I still believe in Him. I still believe He is good. But I don't feel very powerful. And maybe that is the point. Maybe that is why Jesus said, "My power is made perfect in weakness." Maybe God will meet me in this place of powerlessness, and infuse this empty vessel with His Light. Please, Lord! I could really use it right now.

Note:
I hope I don't sound like an ungrateful whiner. He has given so many wonderful blessings, including a great family and the husband I have dreamed of having for so long. I definitely don't mean to discount those wonderful blessings. This was just a cathartic introspective creative writing piece.

Friday, October 05, 2007

Depression is Boring

Several years ago, I went on a women's retreat with some ladies from my church in Texas. The guest speaker talked about different personality types, which she saw in her study of Scripture. It was a fascinating talk that blended together two of my favortie topics: psychology and theology.

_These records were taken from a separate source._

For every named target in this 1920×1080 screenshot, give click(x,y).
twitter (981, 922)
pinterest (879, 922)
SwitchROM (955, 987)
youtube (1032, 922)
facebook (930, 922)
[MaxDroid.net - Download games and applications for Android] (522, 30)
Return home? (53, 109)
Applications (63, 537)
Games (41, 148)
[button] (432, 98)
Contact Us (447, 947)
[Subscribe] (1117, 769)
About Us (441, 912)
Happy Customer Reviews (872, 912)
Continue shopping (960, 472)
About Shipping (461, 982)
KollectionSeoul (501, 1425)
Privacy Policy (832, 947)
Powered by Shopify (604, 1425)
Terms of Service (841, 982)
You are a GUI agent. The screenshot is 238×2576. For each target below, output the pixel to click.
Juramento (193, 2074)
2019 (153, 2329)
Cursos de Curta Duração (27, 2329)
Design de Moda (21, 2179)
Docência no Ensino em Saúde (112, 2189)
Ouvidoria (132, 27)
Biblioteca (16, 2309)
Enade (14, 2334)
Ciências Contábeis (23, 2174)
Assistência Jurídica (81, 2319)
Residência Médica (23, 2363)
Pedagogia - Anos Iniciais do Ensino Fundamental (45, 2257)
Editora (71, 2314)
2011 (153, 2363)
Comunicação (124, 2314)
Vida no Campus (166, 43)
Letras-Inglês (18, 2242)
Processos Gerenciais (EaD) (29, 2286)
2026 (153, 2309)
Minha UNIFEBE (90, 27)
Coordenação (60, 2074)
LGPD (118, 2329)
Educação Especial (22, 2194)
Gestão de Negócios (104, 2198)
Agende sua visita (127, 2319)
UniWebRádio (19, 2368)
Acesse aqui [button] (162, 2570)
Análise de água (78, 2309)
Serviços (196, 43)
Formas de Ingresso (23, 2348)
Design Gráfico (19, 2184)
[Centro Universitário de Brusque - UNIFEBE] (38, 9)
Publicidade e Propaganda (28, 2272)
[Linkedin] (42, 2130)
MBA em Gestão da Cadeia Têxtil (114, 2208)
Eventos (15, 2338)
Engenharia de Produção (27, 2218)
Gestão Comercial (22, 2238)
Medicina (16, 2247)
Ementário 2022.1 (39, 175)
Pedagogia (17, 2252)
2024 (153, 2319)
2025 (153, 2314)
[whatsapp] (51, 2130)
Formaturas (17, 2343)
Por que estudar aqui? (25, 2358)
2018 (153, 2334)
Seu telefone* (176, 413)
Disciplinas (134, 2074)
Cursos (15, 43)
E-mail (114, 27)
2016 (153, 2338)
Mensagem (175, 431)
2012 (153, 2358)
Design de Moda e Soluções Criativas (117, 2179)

As I tuned in to figure out what my personality type was according to her breakdown, it didn't take me long to recognize myself in one of her personality descriptions. My type was described as viewing life as an ongoing celebration. The catch-phrase question that my type asks is: Are we connecting yet? And I remember her saying that my type doesn't stay depressed for too long, because it's just too boring.

I can totally see the truth in that. Relationships and connecting with others is a top priority for me. Friends and acquaintances often describe me as effervescent. And as for the depression part...well, I don't stay depressed for too long, but that doesn't mean I don't get depressed.

I think part of having a creative temperment includes having a streak of melancholy in my personality. Lately, things just haven't been moving forward the way I hoped they would career-wise. I'm still not working a day job, which is a huge blessing in that it enables me to devote time to finding the acting work I long for. I'm just in a slow season, and I don't quite know what to do about it. Thankfully, I've had two good meetings this week with friends in "the industry" who have given me some good ideas, and that is kicking some of the melancholy out the door. Just having a vision and something to focus my energy on to make me feel like I'm taking baby steps forward is a joy and a blessing, indeed.

It's just that this slow season is lasting longer than I thought it would, so the depressed feelings are lingering longer than I want them too. True to my personality type, I'm about tired of feeling the "blahs"... just so boring!!!

So, to combat the drearies, I'm going to make a list of things I have to be thankful for:

1. My wonderful husband! God sure gave me a good man. I really love being married, and especially being married to Hubs!!!

2. Jen Disney -- my new friend from church who took some great character headshots of me this week! We also hung out and enjoyed some peanut butter cup ice cream and a chick flick.

3. Our Sunday school class. We have met some really cool couples in our "young married" class at church.

4. My acting class is a weekly shot of creative juice!

5. I have a great family whom I love and who loves me. I was just talking to my mom today about how my sister is also my best friend. :)

6. My other "bestie"-- Ad! Not too mention many other fabulous friends. :)

7. You guys! Do you know how much you mean to me, dear blog buddies? Seriously, your supportive comments are so encouraging! Thank you for being in my life.

Tuesday, October 02, 2007

Kicking the Can

I can't believe it's been a year since Operation: Wonder Whoa-Man!

I just thought I'd use that as a launching pad to say that I can't wait to wear my Wonder Woman Halloween costume again. I am moderately concerned about the size of my can and its ability to fit into it. So rather than starting another Operation: Clever Words, I'm going to kick myself out the door and go to the gym.

Have a stupendous Tuesday.

Monday, October 01, 2007

Pour Yourself a Cup of Ambition

Attitude
Motion
Be yourself
Intention
Talk!
Interest
Of course you can!
Notice

Attempting to pour myself a cup this morning. Happy Monday and a good week to all!